Let $f \in L^{1}(\mathbb R)$ and $|f| \leq 1$ $\mu-$a.e. then $\lim_{ n \to \infty}\int_{\mathbb R} |f(x)|^{n}d\lambda (x) = \lambda(\{|f|=1\})$
My idea:
Define $f_{n}(x):=|f(x)|^{n}$
Note that $f_{n}\leq |f| \leq 1$ $\mu-$a.e.

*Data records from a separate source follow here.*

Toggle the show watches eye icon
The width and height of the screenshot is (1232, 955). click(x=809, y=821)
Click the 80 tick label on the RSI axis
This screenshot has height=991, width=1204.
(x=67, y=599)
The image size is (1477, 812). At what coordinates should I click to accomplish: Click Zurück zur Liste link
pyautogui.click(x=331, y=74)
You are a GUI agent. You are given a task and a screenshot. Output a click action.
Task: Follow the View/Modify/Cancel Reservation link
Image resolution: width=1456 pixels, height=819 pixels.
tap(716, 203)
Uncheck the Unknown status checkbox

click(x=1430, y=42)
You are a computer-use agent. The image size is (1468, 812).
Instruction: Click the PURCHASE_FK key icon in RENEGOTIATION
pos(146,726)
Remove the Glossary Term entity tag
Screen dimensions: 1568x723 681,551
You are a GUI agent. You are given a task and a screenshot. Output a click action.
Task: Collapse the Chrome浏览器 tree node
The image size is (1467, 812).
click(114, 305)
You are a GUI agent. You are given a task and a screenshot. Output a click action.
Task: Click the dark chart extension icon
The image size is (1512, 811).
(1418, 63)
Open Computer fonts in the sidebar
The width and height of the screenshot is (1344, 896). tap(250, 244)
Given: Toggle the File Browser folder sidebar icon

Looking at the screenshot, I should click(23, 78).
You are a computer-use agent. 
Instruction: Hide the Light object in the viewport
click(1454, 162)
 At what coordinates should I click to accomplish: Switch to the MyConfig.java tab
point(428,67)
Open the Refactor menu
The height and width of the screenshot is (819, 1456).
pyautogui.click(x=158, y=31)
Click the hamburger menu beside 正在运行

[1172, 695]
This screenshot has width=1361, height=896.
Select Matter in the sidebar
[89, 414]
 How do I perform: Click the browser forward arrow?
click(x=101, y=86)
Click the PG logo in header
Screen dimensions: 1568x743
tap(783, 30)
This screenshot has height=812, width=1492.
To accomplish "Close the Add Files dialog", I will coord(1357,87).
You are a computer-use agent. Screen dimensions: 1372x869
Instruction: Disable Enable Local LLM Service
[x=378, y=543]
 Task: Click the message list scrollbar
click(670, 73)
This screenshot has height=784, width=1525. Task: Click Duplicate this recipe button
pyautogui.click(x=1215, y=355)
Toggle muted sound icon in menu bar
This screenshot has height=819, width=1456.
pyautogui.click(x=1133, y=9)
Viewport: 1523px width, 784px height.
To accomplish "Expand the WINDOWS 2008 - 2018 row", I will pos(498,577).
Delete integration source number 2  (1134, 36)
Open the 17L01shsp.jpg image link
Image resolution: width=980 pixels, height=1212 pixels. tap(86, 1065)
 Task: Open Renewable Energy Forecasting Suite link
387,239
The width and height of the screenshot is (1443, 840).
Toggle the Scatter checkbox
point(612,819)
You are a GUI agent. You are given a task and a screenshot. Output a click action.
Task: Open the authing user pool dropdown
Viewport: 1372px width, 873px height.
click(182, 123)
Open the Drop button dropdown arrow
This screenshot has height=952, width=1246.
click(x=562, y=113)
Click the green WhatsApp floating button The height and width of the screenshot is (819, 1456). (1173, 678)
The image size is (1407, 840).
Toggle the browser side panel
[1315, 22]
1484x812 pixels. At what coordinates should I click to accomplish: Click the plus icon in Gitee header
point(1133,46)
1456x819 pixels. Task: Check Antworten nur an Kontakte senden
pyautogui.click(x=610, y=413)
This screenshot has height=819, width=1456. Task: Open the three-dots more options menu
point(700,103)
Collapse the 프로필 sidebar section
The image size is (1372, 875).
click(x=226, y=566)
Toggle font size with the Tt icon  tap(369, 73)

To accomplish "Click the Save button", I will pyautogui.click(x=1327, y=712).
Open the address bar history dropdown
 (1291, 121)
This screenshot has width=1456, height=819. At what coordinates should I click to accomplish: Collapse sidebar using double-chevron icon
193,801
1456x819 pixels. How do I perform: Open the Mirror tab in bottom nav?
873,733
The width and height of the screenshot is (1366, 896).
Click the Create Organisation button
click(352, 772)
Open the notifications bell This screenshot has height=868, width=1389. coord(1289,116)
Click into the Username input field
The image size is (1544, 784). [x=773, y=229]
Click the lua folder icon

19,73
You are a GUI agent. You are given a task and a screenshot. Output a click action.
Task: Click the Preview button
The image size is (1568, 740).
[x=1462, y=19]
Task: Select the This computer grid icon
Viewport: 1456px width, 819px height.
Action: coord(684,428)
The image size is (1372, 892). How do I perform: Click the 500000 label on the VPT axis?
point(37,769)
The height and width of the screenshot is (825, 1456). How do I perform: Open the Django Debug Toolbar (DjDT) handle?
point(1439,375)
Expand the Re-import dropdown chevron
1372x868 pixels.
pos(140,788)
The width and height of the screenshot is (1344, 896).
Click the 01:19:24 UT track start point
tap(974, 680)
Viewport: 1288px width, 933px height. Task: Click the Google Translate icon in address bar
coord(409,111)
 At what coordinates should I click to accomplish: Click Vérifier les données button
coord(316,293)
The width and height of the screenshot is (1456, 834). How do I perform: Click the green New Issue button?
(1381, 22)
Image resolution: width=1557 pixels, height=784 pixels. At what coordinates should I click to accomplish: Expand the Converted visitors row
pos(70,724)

$\lim_{ n \to \infty}\int_{\mathbb R}f_{n}(x)d\lambda (x)=\lim_{ n \to \infty}\int_{\mathbb R}|f(x)|^{n}d\lambda (x)=\lim_{ n \to \infty} \int_{\mathbb R}|f(x)|^{n}1_{\{|f|=1\}}+|f(x)|^{n}1_{\{|f|<1\}}d\lambda (x)$
It follows from the DCT (given that $f \in L^{1}$):
$\lim_{ n \to \infty}\int_{\mathbb R}|f(x)|^{n}1_{\{|f|=1\}}+|f(x)|^{n}1_{\{|f|<1\}}d\lambda (x)=\int_{\mathbb R}\lim_{ n \to \infty}1_{\{|f|=1\}}+|f(x)|^{n}1_{\{|f|<1\}}d\lambda (x)=\int_{\mathbb R}1_{\{|f|=1\}}d\lambda=\lambda(\{|f|=1\})$
The idea is correct, but perhaps it will be more save if we write it like that : we put $f_n=f^n$ and we consider $A=\{x\in\mathbb{R} \; ; |f(x)|<1\}$, since $f\leq 1$ a.e we get $A^c=\{x\in\mathbb{R} \; ; |f(x)|=1\}$ so : $$ |f_n(x)|\longrightarrow g(x)\left\{\begin{array}{lcr} 0 & \rm{if}& x\in A \\1 & \rm{if}& x\in A^c \end{array} \right. $$ since $|f_n|\leq |f|\in L^1(\mathbb{R})$, by DCT we get $$ \lim_n\int_\mathbb{R} |f_n|d\lambda=\int_\mathbb{R} \lim_n|f_n|d\lambda=\int_\mathbb{R} g d\lambda=\int_{A^c} d\lambda=\lambda(A^c). $$